March Madness: San Diego State advances to first Sweet 16 since 2014

March Madness: San Diego State advances to first Sweet 16 since 2014

As JP Pegues lay on the court entangled with San Diego State’s Nathan Mensah, the Furman guard could only watch in bewilderment after missing what seemed to be a sure layup. Instead, the remaining Aztecs players raced down the court, looking to add to a double-digit lead.

Forty-eight hours earlier, Pegues’ last-second 3-pointer ruined Virginia’s tournament hopes and propelled the Paladins into the second round. This time around, it was No. 13 Furman that was shell-shocked after a poor-shooting half led to No. 5 San Diego State (29-6) cruising to a 75-52 win in the second round of the NCAA Tournament at Amway Center on Saturday.

“We hang our hat on defense and that’s one thing we do every game,” said Aztecs coach Brian Dutcher. “Then when we get the opportunity, we start making shots and play offensively, then we’re very good.”

San Diego State advances to the Sweet 16 for the first time since 2014.

The 23-point win was the program’s largest win in NCAA tournament history.

“Unfortunately, it wasn’t our night,” said Furman coach Bob Richey. “We wish we would have played better.
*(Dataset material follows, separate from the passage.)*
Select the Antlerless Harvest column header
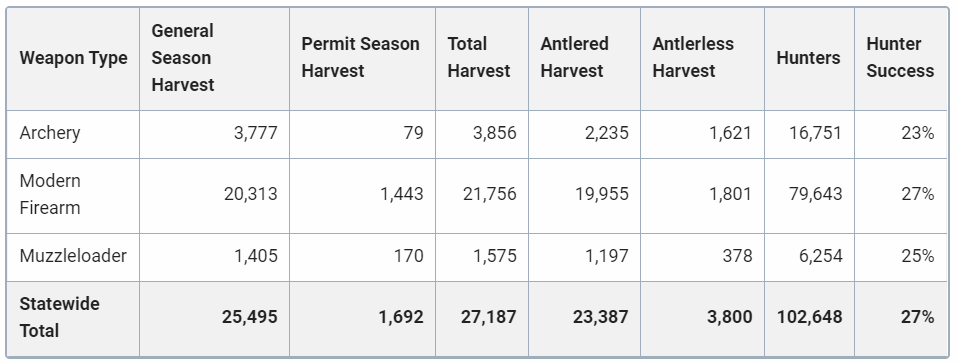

Wish we would have shot the ball a little bit better, but some of that, you have to give credit to them.”

Furman (28-8) started the game by connecting on two of its first three shots to grab a 4-0 lead, but the Paladins then went cold from the floor, hitting only one of its next seven shots. The lull opened the door for San Diego State to charge back to grab a 10-6 advantage.

The teams exchanged the lead for several minutes before Furman took a 13-12 advantage with 11:58 left in half. Shooting woes continued to plague the Paladins, who went more than six minutes without a point — allowing San Diego State to go on an 18-1 run that pushed the Aztecs back on top.

Dutcher credited his team’s ability to dive deep into its roster for providing a much-needed burst during that critical stretch.

“It’s hard to do, but when you have the depth we have, we always have fresh legs on the floor,” he said. “We don’t play a guy and suddenly he’s tired because he’s so valuable he can’t be off the floor. Everybody is the same on the team, and anybody is capable of leading us in scoring and anybody is capable of making important plays.”

To that point, San Diego State had nine players with more than 15 minutes of action.

SDSU forward Micah Parrish scored 14 of his 16 points during the final 8:35 of the first half to help push the lead to 39-25 at intermission. Parrish was one of four Aztec players to finish in double-digit scoring, along with Darrion Trammell (13), Lamont Butler (12) and Matt Bradley (10).

Parrish, who led the team in scoring for just the second time in his career, pointed to his teammates for his performance.

“We just try to find an open guy,” he said. “Each game might not be your game, but I guess today was mine and my teammates just kept finding me.”

The second half wasn’t much better for Furman, which struggled from the floor, and the Paladins connected on just two of six field goals to start. To make matters worse, forward Jalen Slawson picked up his fourth foul with 16:27 left in the game, sending the fifth-year senior to the bench.. He returned at 11:52 but fouled out less than two minutes later, receiving a technical foul on the way out.

“They were definitely the most physical team we played this year and one of the best defenses in the country,” said Pegues. “When they have the Mountain West Defensive Player of the Year [Nathan Mensah], it makes things even more difficult with his shot-blocking ability and being able to contest some shots at the rim.”

Mike Bothwell led Furman with 15 points while Alex Williams had 11.